▶ _STUDY MATERIAL_
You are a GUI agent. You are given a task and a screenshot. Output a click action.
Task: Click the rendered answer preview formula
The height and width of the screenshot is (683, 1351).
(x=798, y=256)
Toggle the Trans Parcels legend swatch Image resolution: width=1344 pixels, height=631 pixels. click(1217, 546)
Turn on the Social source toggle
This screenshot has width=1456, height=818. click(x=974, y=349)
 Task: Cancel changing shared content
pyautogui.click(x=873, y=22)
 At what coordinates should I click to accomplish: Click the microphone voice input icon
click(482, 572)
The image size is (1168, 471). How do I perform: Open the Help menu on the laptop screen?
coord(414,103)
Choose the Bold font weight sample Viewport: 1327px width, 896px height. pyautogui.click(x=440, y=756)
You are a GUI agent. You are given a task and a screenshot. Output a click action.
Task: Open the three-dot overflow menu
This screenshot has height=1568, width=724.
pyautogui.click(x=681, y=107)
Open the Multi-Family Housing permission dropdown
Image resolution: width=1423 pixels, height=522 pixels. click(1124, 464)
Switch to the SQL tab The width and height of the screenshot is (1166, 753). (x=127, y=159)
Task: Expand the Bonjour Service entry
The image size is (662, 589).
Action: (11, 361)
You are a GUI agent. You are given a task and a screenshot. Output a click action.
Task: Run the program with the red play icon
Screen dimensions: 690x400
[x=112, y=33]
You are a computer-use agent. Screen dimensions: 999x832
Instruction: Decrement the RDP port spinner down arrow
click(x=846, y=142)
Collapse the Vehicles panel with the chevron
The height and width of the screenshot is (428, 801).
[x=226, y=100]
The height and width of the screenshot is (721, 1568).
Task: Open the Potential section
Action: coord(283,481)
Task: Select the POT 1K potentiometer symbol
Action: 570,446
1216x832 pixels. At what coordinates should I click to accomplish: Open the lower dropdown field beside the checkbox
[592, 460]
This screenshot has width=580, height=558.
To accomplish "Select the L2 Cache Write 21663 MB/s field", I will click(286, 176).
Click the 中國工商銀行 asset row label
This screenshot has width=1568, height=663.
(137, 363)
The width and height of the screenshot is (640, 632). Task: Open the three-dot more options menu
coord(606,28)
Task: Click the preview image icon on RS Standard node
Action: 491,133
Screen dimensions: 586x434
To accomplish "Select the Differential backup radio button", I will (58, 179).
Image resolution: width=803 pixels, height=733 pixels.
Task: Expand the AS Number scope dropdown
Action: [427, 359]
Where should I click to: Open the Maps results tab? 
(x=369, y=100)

▶ _EXERCISE DIRECTIONS_
Each of the records should be written out again, exactly as it reads.

▶ _RESULT FOR THIS TASK_
You are a GUI agent. You are given a task and a screenshot. Output a click action.
Task: Click the rendered answer preview formula
The height and width of the screenshot is (683, 1351).
(x=798, y=256)
Toggle the Trans Parcels legend swatch Image resolution: width=1344 pixels, height=631 pixels. click(1217, 546)
Turn on the Social source toggle
This screenshot has width=1456, height=818. click(x=974, y=349)
 Task: Cancel changing shared content
pyautogui.click(x=873, y=22)
 At what coordinates should I click to accomplish: Click the microphone voice input icon
click(482, 572)
The image size is (1168, 471). How do I perform: Open the Help menu on the laptop screen?
coord(414,103)
Choose the Bold font weight sample Viewport: 1327px width, 896px height. pyautogui.click(x=440, y=756)
You are a GUI agent. You are given a task and a screenshot. Output a click action.
Task: Open the three-dot overflow menu
This screenshot has height=1568, width=724.
pyautogui.click(x=681, y=107)
Open the Multi-Family Housing permission dropdown
Image resolution: width=1423 pixels, height=522 pixels. click(1124, 464)
Switch to the SQL tab The width and height of the screenshot is (1166, 753). (x=127, y=159)
Task: Expand the Bonjour Service entry
The image size is (662, 589).
Action: (11, 361)
You are a GUI agent. You are given a task and a screenshot. Output a click action.
Task: Run the program with the red play icon
Screen dimensions: 690x400
[x=112, y=33]
You are a computer-use agent. Screen dimensions: 999x832
Instruction: Decrement the RDP port spinner down arrow
click(x=846, y=142)
Collapse the Vehicles panel with the chevron
The height and width of the screenshot is (428, 801).
[x=226, y=100]
The height and width of the screenshot is (721, 1568).
Task: Open the Potential section
Action: coord(283,481)
Task: Select the POT 1K potentiometer symbol
Action: 570,446
1216x832 pixels. At what coordinates should I click to accomplish: Open the lower dropdown field beside the checkbox
[592, 460]
This screenshot has width=580, height=558.
To accomplish "Select the L2 Cache Write 21663 MB/s field", I will click(286, 176).
Click the 中國工商銀行 asset row label
This screenshot has width=1568, height=663.
(137, 363)
The width and height of the screenshot is (640, 632). Task: Open the three-dot more options menu
coord(606,28)
Task: Click the preview image icon on RS Standard node
Action: 491,133
Screen dimensions: 586x434
To accomplish "Select the Differential backup radio button", I will (58, 179).
Image resolution: width=803 pixels, height=733 pixels.
Task: Expand the AS Number scope dropdown
Action: [427, 359]
Where should I click to: Open the Maps results tab? 
(x=369, y=100)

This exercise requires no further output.